=== Begin Enclosure ===
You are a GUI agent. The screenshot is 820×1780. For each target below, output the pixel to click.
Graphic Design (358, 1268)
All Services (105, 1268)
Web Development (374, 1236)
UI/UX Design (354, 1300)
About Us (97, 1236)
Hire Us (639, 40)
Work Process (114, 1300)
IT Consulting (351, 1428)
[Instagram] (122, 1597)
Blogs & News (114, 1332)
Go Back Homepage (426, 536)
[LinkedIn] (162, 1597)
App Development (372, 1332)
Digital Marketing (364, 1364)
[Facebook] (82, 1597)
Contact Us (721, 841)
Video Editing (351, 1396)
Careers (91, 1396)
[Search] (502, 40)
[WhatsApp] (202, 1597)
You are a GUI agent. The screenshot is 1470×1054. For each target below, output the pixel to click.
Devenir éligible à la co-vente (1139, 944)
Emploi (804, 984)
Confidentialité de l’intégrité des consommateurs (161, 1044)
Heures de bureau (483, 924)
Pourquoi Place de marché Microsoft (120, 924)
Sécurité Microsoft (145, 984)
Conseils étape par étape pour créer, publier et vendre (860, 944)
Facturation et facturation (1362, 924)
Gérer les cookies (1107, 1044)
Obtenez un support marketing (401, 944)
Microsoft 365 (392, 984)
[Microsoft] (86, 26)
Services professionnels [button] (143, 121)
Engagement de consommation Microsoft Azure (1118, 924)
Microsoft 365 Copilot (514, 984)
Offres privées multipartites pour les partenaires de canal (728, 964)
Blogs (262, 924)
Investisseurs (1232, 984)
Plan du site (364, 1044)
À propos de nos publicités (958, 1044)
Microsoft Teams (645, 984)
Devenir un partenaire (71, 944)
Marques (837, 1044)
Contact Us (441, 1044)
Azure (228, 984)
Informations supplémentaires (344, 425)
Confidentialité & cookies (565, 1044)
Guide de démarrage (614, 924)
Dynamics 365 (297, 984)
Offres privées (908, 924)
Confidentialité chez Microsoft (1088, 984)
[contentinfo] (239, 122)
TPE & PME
=== End Enclosure ===
**Instructions to follow:**
Gather each line in the entries above where the string "Services" is found.

**Answer section:**
All Services (105, 1268)
Services professionnels [button] (143, 121)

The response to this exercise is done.